=== THE DATA ===
=== Begin Enclosure ===

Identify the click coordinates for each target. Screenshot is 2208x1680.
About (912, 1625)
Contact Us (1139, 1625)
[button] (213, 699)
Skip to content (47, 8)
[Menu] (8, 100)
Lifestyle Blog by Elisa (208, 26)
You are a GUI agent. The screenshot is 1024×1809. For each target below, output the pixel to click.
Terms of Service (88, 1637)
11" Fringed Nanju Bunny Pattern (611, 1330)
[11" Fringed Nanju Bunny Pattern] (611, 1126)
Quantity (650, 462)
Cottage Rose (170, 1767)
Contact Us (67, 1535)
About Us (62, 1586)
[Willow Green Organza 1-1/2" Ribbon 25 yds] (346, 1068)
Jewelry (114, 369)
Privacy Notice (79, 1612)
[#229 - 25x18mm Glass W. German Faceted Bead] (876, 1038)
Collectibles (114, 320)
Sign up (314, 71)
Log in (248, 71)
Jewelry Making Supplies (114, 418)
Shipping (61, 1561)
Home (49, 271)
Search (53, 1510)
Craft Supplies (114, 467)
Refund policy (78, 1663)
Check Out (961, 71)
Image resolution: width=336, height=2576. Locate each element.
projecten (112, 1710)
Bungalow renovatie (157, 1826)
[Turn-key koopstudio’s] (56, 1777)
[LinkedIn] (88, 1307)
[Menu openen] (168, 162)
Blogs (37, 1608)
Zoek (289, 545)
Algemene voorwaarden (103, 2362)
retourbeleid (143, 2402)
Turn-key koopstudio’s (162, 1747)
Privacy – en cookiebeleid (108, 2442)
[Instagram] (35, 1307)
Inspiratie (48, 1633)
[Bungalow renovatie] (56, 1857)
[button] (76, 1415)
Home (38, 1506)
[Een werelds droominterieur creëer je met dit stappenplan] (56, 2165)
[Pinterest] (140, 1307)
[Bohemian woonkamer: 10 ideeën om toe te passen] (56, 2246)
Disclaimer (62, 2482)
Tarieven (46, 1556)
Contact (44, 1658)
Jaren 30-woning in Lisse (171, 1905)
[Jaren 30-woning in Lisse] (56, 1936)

=== End Enclosure ===

=== REQUIRED WORK ===
Search the records for the word "click". Copy each line where it appears.

=== EXERCISE ANSWER ===
Identify the click coordinates for each target. Screenshot is 2208x1680.
You are a GUI agent. The screenshot is 1024×1809. For each target below, output the pixel to click.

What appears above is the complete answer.